Attività da svolgere –
#1 Traduci in inglese, per favore, questa frase dell'estratto: "Entrambi sentiamo la necessità di parlare con i ragazzi di oggi."
#2 Riproduci il passo dell'estratto che inizia con "Ivan, la musica" e termina con "Cigno dimostrano ampiamente.".

Ivan, la musica come sempre resta la forma artistica che abbatte le differenze, unendo e diventando un luogo di rifugio come le storie narrate ne La Compagnia del Cigno dimostrano ampiamente.

Per me la musica ha sempre assolto diverse funzioni e l’ho spesso utilizzata anche nei miei lavori precedenti come in Tutti pazzi per amore per esprimere degli stati narrativi. Ne La Compagnia del Cigno regna sovrana, i 7 ragazzi protagonisti sono davvero dei musicisti selezionati tra i conservatori italiani. Suonano realmente i loro strumenti. È il loro modo di comunicare le tensioni, i momenti di gioia, per liberarsi dalla sofferenza. La musica è un’altra protagonista, sempre diversa: a volte è classica o con brani pop rivisitati in chiave sinfonica e poi c’è il contributo di molti musicisti che hanno partecipato come guest come Mika che ha anche composto la canzone dei titoli di testa “Sound of Orchestra”, immaginando un parallelo tra l’innamoramento di due persone e quello per la musica.

Con Mika contribuisce il sodalizio. Lei è stato tra gli autori dello show Stasera CasaMika in onda su Rai2 e Mika ha collaborato alla colonna sonora del suo secondo lungometraggio Un Bacio, anche lì i protagonisti sono stati gli adolescenti alle prese con le problematiche anche gravi di questi tempi.

Mika è diventato un carissimo amico. Ha seguito le riprese della serie, visitando il set ed è anche vicino per esperienza personale alle tematiche della serie. Si è appassionato a questo progetto così come per Un Bacio, il mio film che affrontava i temi del bullismo e dell’omofobia. Entrambi sentiamo la necessità di parlare con i ragazzi di oggi. Sia per Un Bacio che per La Compagnia del Cigno ho avuto l’opportunità di relazionarmi con moltissimi adolescenti, rimanendo conquistato da loro e dalla loro idea di libertà e dalla loro curiosità. Secondo me hanno molto da insegnarci. Non sono affatto una generazione abulica e non è vero che sono privi di determinazione.

Record di dati
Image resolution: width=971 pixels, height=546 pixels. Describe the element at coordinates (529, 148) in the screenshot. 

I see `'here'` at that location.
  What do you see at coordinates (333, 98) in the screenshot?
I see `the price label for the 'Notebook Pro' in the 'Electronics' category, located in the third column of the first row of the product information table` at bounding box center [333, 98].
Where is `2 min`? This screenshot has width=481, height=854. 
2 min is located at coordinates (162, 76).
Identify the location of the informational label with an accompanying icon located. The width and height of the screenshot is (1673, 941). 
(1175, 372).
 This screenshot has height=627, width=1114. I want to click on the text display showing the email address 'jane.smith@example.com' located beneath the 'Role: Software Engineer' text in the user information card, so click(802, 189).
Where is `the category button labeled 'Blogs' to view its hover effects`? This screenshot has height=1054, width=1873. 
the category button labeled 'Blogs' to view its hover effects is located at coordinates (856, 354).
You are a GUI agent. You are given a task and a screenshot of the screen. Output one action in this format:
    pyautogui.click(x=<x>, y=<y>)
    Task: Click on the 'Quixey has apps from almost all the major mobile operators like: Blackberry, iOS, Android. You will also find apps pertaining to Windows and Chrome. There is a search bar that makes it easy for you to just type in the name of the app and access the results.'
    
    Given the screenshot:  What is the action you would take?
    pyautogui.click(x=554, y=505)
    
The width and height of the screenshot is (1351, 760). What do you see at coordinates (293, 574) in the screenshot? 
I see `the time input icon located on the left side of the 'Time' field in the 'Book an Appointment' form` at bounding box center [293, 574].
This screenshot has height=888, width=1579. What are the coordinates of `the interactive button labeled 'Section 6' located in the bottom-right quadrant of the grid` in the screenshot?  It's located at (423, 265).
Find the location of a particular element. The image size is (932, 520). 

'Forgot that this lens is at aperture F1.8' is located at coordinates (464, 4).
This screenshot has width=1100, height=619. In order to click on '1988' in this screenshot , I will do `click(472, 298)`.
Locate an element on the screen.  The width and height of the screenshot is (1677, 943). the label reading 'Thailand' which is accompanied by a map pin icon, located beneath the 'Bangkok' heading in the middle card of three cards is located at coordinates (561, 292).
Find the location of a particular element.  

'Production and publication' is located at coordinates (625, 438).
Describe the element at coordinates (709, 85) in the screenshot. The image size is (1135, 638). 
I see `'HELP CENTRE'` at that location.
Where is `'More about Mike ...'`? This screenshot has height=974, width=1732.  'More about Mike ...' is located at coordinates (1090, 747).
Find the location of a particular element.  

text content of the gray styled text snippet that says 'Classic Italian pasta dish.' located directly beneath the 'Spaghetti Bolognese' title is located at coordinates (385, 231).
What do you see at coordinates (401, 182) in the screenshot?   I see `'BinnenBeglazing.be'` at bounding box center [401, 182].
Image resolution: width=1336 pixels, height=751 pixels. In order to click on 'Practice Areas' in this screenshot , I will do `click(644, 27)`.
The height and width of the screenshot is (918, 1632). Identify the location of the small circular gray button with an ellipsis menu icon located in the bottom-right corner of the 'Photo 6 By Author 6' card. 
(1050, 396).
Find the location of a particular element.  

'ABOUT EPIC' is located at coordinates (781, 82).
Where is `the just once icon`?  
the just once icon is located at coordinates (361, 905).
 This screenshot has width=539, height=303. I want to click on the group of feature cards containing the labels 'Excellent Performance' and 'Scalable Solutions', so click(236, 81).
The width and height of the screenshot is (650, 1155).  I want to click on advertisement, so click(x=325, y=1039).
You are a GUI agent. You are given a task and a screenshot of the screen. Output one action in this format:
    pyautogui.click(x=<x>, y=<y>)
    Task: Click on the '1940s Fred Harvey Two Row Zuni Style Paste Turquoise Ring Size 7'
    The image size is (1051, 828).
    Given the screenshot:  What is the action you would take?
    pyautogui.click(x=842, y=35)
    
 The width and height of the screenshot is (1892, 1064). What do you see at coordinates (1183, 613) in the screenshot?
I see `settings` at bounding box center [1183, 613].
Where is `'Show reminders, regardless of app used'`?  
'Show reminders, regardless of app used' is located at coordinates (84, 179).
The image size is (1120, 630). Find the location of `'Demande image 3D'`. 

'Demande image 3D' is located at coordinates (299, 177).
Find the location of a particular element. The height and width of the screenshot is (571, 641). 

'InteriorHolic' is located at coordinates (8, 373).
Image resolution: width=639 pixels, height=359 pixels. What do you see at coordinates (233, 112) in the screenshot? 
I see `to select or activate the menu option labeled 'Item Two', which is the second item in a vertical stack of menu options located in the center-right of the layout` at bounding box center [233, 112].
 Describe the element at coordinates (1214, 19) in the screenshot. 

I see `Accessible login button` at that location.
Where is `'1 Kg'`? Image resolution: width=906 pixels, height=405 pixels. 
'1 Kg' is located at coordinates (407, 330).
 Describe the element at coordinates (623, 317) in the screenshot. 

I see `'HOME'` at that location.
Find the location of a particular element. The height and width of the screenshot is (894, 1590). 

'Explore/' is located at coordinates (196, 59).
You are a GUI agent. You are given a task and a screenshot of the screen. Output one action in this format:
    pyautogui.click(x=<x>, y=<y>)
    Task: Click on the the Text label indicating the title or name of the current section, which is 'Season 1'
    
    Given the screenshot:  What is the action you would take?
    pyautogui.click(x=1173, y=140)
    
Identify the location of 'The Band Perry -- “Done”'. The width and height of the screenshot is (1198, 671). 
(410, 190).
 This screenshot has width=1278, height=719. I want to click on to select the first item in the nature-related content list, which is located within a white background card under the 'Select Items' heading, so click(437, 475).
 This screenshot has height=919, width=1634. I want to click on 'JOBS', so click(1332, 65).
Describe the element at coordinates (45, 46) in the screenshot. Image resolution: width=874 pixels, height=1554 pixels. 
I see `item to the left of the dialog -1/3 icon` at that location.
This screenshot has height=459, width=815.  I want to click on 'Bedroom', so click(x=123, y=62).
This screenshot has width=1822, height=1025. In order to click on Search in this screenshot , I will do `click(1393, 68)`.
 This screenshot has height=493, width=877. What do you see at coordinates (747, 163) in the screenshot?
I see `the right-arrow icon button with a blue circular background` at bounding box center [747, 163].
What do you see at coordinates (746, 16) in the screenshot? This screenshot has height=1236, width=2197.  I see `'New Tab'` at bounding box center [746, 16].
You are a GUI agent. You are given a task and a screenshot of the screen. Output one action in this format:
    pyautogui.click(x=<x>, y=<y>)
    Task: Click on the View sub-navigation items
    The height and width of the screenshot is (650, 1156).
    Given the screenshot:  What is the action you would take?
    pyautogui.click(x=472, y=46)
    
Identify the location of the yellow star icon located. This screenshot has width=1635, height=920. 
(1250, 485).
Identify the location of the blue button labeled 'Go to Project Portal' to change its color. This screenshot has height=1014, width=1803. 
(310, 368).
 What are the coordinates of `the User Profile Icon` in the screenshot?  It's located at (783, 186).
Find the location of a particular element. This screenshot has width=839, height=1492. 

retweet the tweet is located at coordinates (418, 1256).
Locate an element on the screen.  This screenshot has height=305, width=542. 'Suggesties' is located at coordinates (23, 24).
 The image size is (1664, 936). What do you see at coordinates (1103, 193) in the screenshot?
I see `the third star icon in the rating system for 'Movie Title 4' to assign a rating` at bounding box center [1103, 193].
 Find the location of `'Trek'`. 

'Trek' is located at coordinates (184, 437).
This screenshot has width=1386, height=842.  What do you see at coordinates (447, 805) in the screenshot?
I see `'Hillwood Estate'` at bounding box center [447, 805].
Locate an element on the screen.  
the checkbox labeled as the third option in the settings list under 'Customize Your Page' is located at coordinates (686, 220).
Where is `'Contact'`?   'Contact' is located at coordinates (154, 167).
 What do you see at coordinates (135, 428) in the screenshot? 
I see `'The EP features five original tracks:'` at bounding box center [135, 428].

Elenco soluzioni –
#1 We both feel the need to talk with today's young people.

#2
Ivan, la musica come sempre resta la forma artistica che abbatte le differenze, unendo e diventando un luogo di rifugio come le storie narrate ne La Compagnia del Cigno dimostrano ampiamente.